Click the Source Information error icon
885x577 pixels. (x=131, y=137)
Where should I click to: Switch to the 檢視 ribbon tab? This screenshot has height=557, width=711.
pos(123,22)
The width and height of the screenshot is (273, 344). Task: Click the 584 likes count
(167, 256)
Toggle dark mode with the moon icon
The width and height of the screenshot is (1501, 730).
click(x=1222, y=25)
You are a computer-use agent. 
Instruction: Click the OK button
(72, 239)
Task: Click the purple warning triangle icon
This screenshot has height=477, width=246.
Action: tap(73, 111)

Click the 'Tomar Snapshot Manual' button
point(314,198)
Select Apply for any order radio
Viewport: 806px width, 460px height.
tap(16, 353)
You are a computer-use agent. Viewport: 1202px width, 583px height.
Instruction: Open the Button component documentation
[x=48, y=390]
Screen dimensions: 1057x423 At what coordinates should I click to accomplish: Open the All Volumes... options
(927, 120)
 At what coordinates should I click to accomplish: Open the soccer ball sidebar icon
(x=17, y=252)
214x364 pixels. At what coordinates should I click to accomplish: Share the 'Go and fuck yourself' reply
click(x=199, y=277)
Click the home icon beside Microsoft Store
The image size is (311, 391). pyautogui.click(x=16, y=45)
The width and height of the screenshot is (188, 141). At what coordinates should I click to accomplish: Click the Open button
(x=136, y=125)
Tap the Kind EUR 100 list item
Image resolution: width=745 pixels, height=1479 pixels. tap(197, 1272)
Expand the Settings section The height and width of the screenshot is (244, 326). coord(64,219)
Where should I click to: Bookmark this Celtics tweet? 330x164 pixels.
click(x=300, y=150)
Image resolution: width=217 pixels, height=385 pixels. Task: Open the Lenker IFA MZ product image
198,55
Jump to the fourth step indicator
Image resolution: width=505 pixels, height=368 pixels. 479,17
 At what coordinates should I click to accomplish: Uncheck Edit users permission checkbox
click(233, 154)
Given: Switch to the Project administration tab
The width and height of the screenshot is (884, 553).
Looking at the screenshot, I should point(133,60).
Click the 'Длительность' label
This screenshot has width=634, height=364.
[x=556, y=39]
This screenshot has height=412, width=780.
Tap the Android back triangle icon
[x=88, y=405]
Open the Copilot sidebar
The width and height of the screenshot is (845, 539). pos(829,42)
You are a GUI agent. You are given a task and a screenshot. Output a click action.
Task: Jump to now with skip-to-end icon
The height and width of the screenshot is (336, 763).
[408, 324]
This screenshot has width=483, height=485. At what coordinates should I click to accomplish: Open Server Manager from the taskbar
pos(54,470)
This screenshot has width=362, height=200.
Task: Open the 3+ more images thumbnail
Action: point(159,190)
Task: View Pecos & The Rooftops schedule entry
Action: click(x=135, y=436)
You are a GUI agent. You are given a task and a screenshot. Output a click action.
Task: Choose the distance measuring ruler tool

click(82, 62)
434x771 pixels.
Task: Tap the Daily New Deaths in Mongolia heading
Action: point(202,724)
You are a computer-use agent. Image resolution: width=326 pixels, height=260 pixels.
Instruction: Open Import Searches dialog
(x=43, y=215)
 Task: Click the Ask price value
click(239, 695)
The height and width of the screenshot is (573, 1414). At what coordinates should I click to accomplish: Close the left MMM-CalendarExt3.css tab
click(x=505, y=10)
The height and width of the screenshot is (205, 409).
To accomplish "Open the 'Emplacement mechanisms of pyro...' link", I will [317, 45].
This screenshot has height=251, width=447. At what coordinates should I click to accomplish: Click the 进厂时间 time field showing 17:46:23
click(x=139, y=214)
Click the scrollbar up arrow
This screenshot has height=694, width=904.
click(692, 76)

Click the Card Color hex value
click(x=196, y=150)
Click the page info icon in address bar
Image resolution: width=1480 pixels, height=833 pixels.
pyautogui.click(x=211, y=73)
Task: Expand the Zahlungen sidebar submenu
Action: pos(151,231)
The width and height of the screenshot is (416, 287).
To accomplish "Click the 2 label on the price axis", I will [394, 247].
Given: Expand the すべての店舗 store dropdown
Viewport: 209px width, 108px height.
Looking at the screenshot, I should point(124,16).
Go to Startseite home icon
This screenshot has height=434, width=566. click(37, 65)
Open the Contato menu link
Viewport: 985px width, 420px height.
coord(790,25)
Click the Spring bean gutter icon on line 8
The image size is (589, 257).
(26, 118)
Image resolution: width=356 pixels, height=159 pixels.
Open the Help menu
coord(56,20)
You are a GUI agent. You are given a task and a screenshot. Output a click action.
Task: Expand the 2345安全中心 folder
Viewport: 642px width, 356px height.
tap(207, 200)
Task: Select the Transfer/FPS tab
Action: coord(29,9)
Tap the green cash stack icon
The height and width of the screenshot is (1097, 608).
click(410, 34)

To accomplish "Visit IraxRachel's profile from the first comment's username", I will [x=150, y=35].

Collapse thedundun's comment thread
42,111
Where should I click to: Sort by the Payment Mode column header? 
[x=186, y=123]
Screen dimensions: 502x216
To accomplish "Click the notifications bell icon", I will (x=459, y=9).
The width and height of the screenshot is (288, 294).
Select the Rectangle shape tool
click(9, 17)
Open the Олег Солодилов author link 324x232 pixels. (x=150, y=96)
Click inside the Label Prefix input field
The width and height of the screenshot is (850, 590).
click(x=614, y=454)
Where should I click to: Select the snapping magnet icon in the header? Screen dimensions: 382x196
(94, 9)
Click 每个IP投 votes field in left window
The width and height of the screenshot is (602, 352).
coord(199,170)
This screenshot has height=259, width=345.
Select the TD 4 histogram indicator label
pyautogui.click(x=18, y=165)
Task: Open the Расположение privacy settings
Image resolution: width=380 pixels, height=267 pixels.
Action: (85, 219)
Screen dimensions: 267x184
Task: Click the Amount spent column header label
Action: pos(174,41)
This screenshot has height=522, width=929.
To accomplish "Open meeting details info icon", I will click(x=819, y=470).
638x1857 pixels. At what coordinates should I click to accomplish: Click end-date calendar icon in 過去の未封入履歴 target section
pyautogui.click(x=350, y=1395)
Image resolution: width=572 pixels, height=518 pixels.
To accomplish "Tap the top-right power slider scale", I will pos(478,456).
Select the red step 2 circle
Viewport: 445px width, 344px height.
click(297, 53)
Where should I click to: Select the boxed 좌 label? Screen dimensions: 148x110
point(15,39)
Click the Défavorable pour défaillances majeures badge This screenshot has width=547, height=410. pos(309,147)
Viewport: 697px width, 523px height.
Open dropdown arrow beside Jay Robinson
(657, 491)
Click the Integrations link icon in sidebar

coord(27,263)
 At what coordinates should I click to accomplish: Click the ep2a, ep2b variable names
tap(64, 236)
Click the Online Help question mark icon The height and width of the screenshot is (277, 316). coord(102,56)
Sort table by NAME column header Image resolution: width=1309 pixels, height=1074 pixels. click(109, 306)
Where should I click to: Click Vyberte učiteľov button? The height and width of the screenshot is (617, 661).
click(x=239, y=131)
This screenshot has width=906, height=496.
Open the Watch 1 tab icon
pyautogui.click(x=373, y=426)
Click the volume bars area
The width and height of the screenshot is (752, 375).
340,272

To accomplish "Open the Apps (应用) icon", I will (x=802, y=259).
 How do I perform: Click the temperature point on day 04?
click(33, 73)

————

### PROBLEM DESCRIPTION
Print, without alteration, only the lines above between the one holding "Given: Expand the すべての店舗 store dropdown" and the one holding "Open the Contato menu link", inclusive.

### SOLUTION TO THE EXERCISE
Given: Expand the すべての店舗 store dropdown
Viewport: 209px width, 108px height.
Looking at the screenshot, I should point(124,16).
Go to Startseite home icon
This screenshot has height=434, width=566. click(37, 65)
Open the Contato menu link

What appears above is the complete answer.